Jupiter’s icy moon Europa is about to receive a new visit from Earth. NASA’s spacecraft Juno, which has been orbiting the gigantic planet since July 2016, will perform a close flyby on Thursday at 5.36am EDT (9.36 UCT). The last time a spacecraft visited Europa was 22 years ago, when NASA’s Galileo spacecraft captured a series of images of the moon.
The Juno spacecraft has been orbiting Jupiter in elongated loops, which reach distances of more than three million miles (five million kilometers) at the farthest point before falling to less than 3,100 miles (5,000 km) at the perijove, the point in the orbit at which Juno is nearest to Jupiter. While flying at the highest points, Juno moves somewhat slowly, but its passage through the perijove is lightning-fast: 37 miles (60 km) per second. This orbit, which passes over Jupiter’s poles, was designed to minimize the damage to Juno from passing through the belts of trapped radiation.

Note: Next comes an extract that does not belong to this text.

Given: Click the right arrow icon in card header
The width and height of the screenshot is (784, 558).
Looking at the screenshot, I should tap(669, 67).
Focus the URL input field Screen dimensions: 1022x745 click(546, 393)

Indeed, in 2003, one of the data recorders on the Galileo spacecraft was damaged, leaving it inactive for weeks until technicians were able to repair it remotely. The Galileo, however, followed a smaller equatorial orbit, meaning it was exposed to higher doses of radiation. Juno, on the other hand, has a wider orbit and its most sensitive instruments are enclosed in a kind of safe with centimeter-thick titanium walls. Without this protection, the on-board electronics would have been “fried” in the first orbit around Jupiter.

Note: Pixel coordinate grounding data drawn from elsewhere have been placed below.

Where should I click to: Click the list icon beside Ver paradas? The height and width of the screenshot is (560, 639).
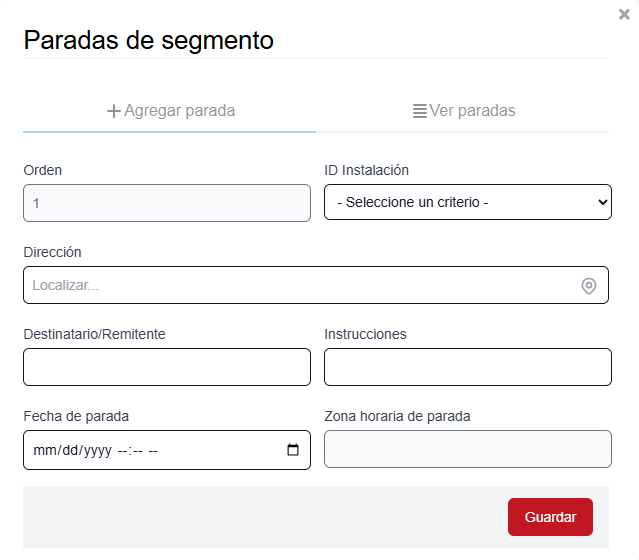point(420,111)
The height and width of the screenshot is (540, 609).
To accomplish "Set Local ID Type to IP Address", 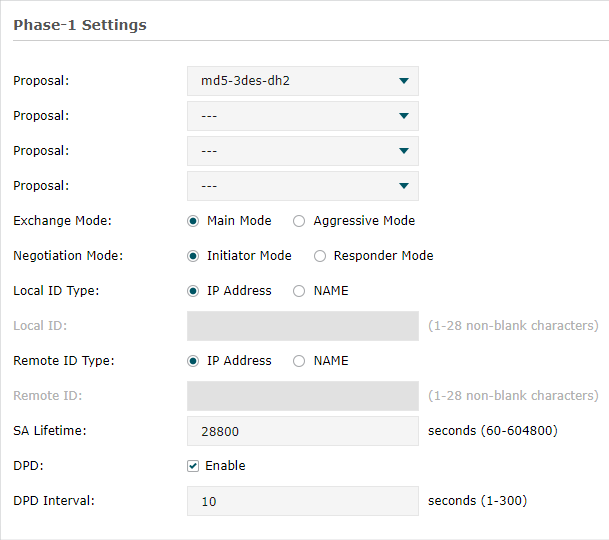I will (193, 291).
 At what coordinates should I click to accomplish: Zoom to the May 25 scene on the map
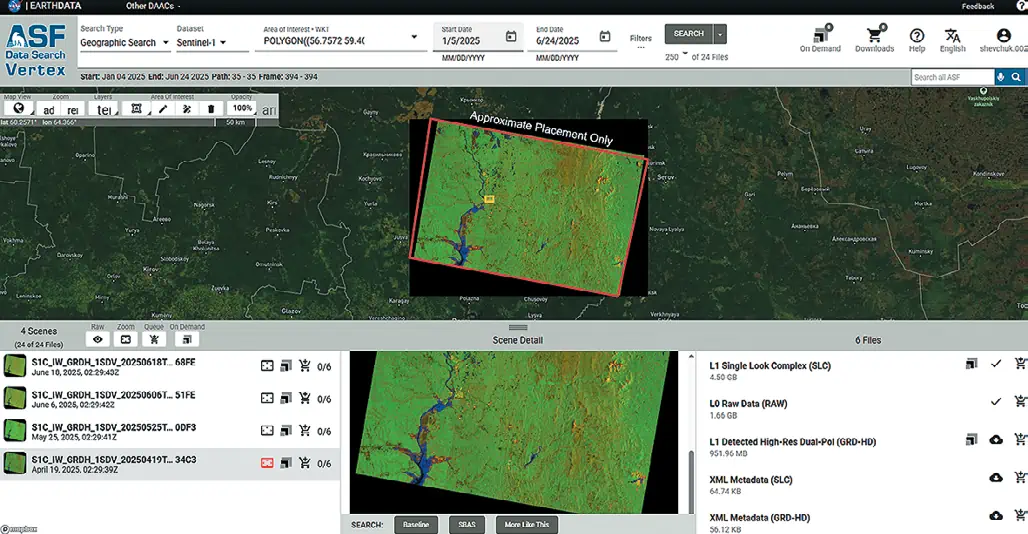point(267,431)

Juno’s mission was only to study Jupiter. Its trajectory was not calculated to approach any of the planet’s 79 moons. And only very occasionally has the spacecraft neared one. The most spectacular occasion was in June 2021, when it passed just over 600 miles (1,000 km) above Ganymede, Jupiter’s largest moon. As it was a very brief flyby, the probe was only able to capture a few images, albeit of great quality.
The flyby over Europa, which was discovered by astronomer Galileo Galilei in 1610, will also last only a few minutes. The probe will come within 222 miles (350 km) of the surface of Jupiter’s ice-covered moon, which will allow it to capture much more detailed images than those that currently exist. The angle of the flyby also means that June will see regions that aren’t clearly visible in previous photos of the moon. The on-board camera – designed initially to study Jupiter – will take several images as it flies over the illuminated hemisphere. When it crosses into the dark hemisphere, Juno will take just one photo, using its stellar sensor, which is adapted to the dim glow of stars. In the middle of the night, the illumination will come from the reflection of the Sun in the clouds of Jupiter.
Europe is a frozen world, which some have compared to a cosmic billiard ball. It is believed with some certainty that its miles-thick ice shell hides an ocean that could be capable of supporting life. Its snow-white surface contains many dark grooves, which may be rocky material coming up from deeper layers. Other regions appear to contain huge tabular icebergs – as if the frozen layer had partially melted and then refroze, trapping the floating ice blocks in a poorly assembled puzzle.
There are signs that Europa, like Enceladus, the sixth-largest moon of Saturn, emits jets of water from cracks in the ice. This phenomenon has been photographed in detail on Enceladus, but there is no firm evidence of it on Europa. Finding signs of water jets will be one of the goals of NASA’s Europa Clipper probe, scheduled for launch in 2024.
Juno’s flyby over Europa will take place during the spacecraft’s 45th orbit around Jupiter. In February 2024, June will also perform a close flyby of Jupiter’s moon Io, which is home to 400 volcanoes. The flyby will take place in Juno’s 58th orbit for the planet, a feat of survival in an environment as hostile as the one the spacecraft is facing.